[Stored data]

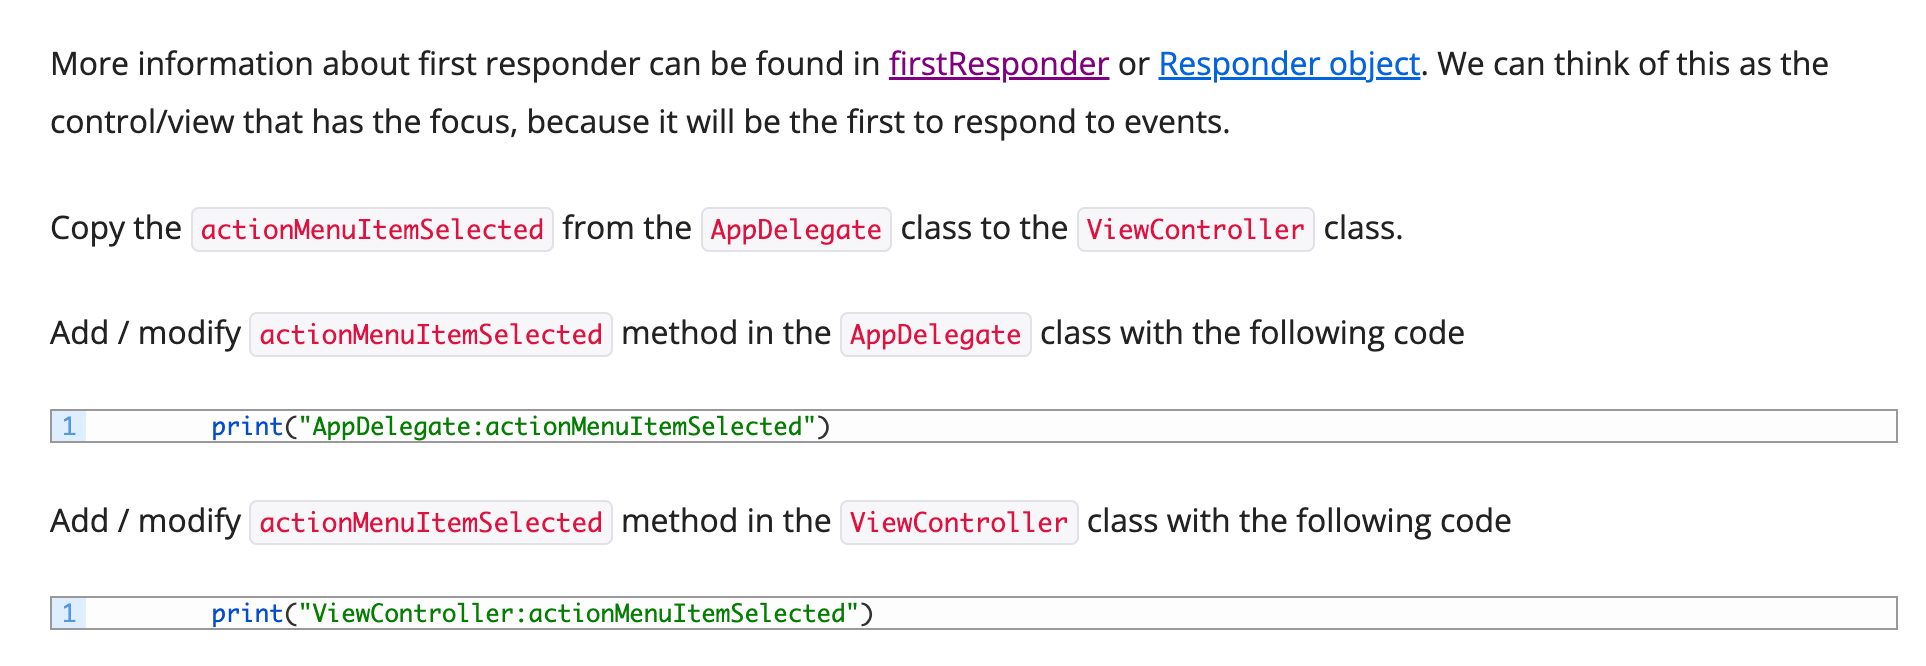
Task: Click the "ViewController:actionMenuItemSelected" string literal
Action: click(x=579, y=614)

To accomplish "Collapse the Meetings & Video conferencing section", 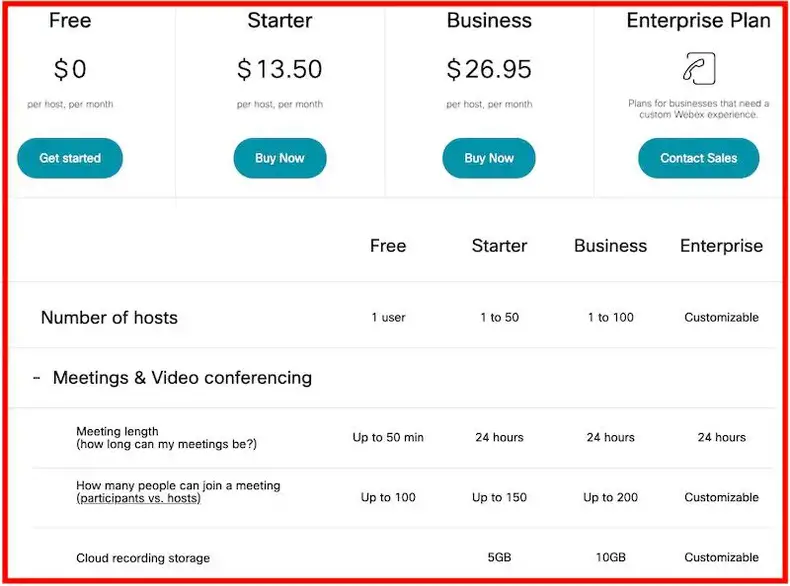I will (x=37, y=379).
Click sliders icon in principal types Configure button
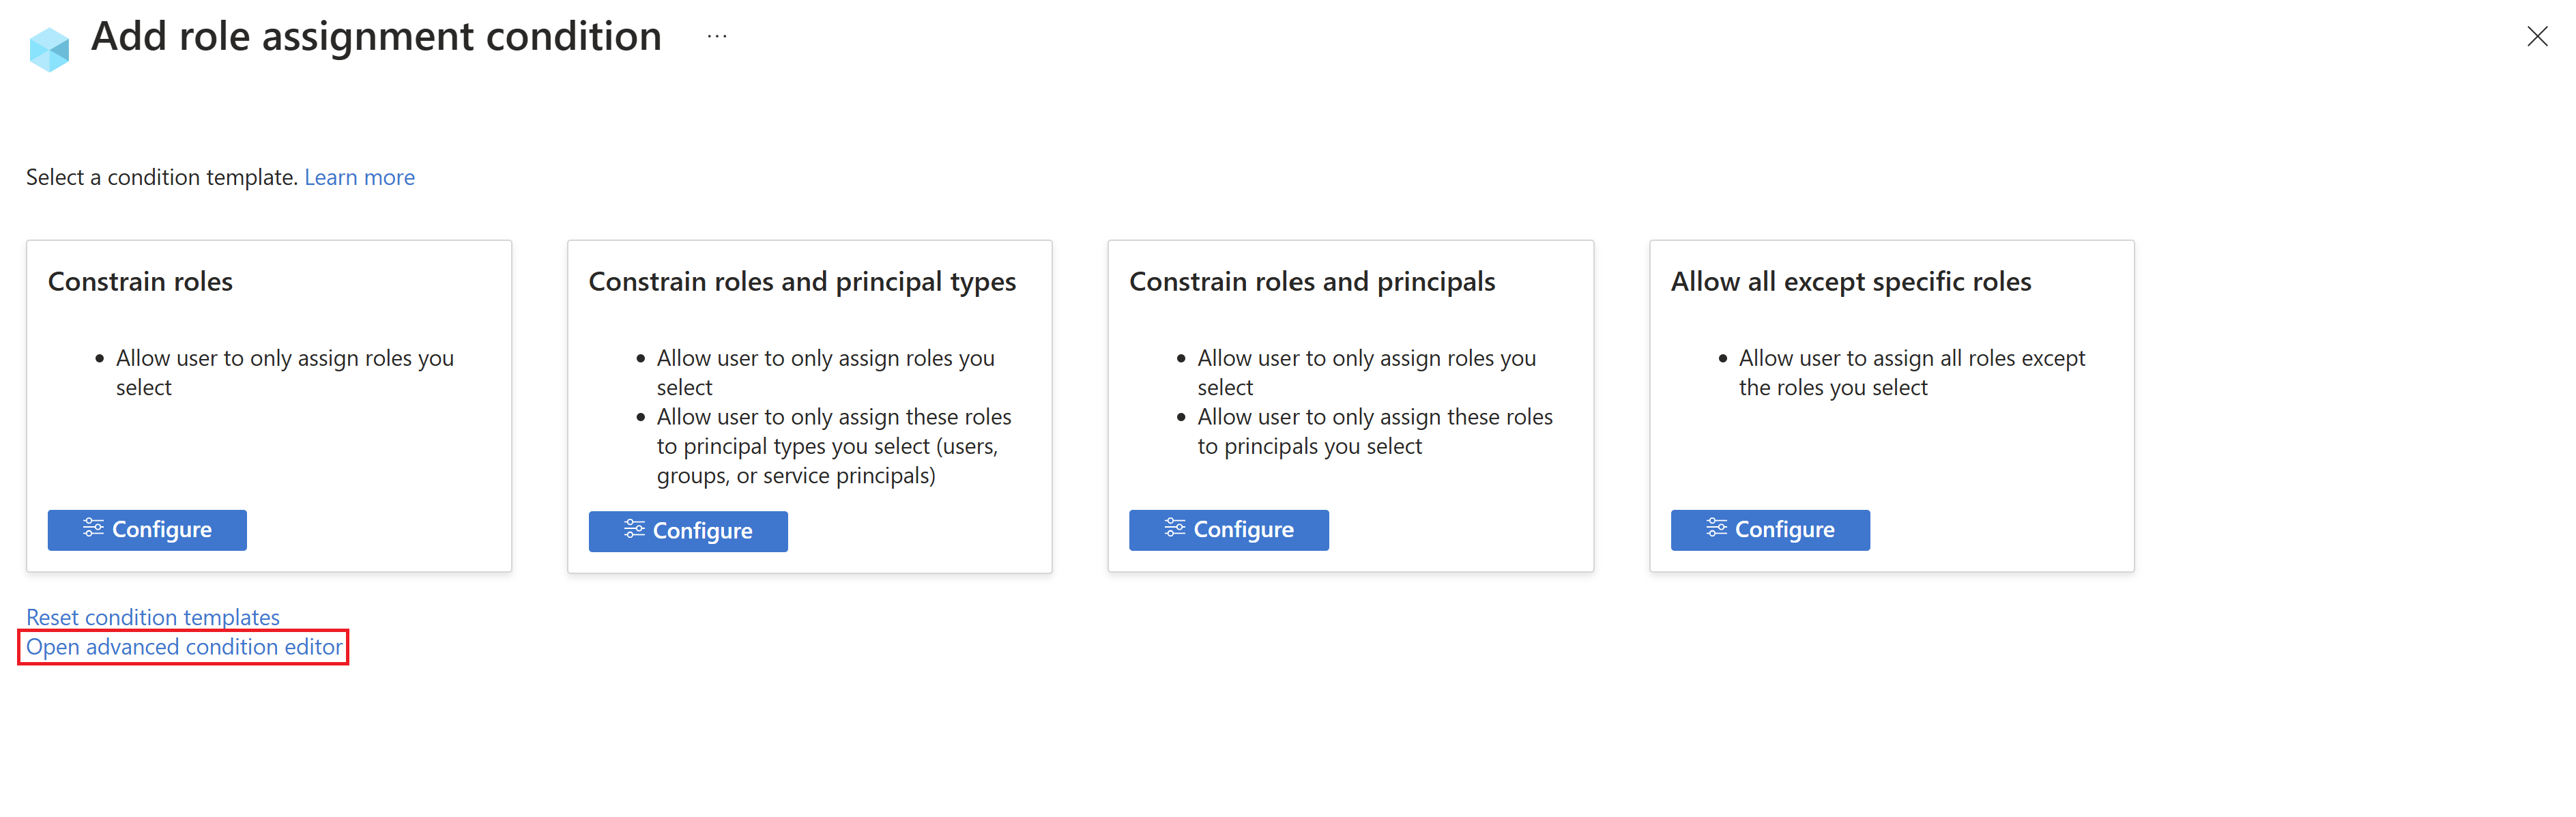The height and width of the screenshot is (817, 2576). 634,529
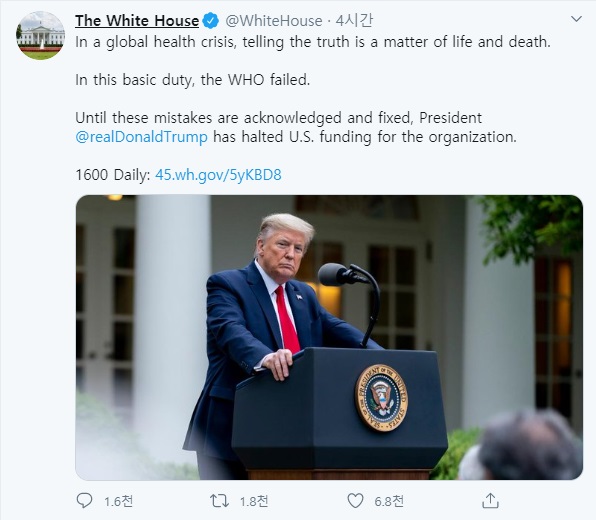Screen dimensions: 596x520
Task: Expand the tweet options chevron menu
Action: 577,19
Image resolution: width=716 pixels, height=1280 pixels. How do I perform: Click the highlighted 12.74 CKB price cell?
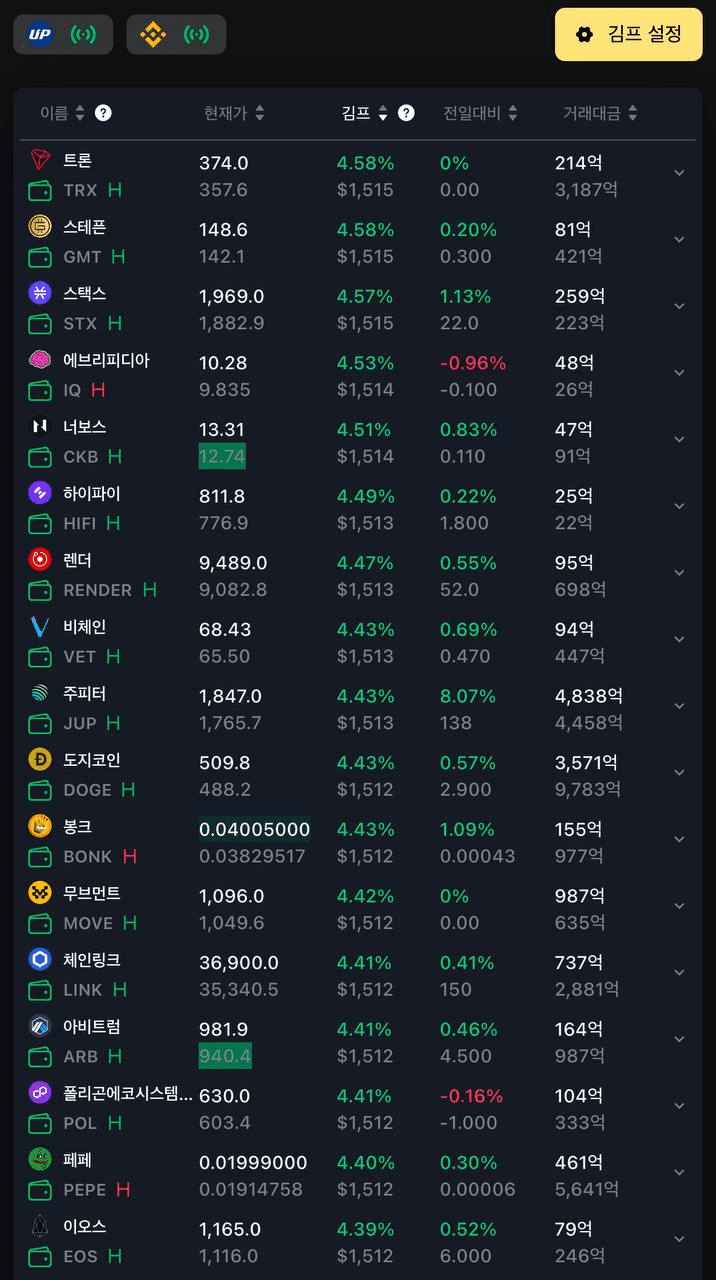coord(222,457)
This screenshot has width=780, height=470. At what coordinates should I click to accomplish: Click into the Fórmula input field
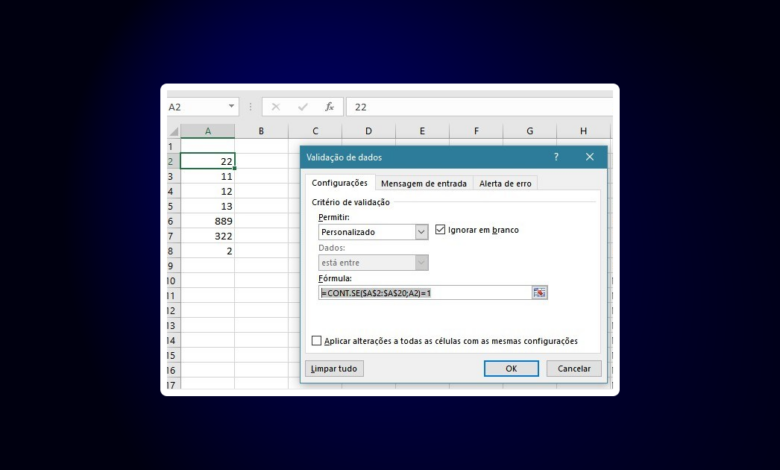pos(423,293)
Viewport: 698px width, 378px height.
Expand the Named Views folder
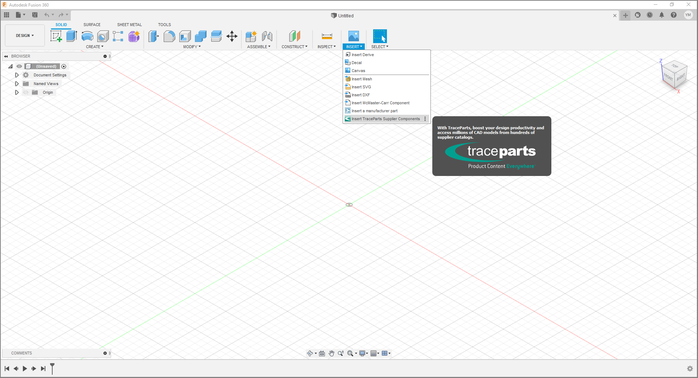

● Task item
Set down exactly, and only, the lines from the one holding "Click sliders icon" to the end of the records above, leaving every picture out.

● Answer for this exercise
Click sliders icon in principal types Configure button
The height and width of the screenshot is (817, 2576). 634,529
Screen dimensions: 596x520
Task: Expand the tweet options chevron menu
Action: 577,19
Image resolution: width=716 pixels, height=1280 pixels. How do I perform: Click the highlighted 12.74 CKB price cell?
coord(222,457)
This screenshot has width=780, height=470. At what coordinates should I click to accomplish: Click into the Fórmula input field
pos(423,293)
Viewport: 698px width, 378px height.
Expand the Named Views folder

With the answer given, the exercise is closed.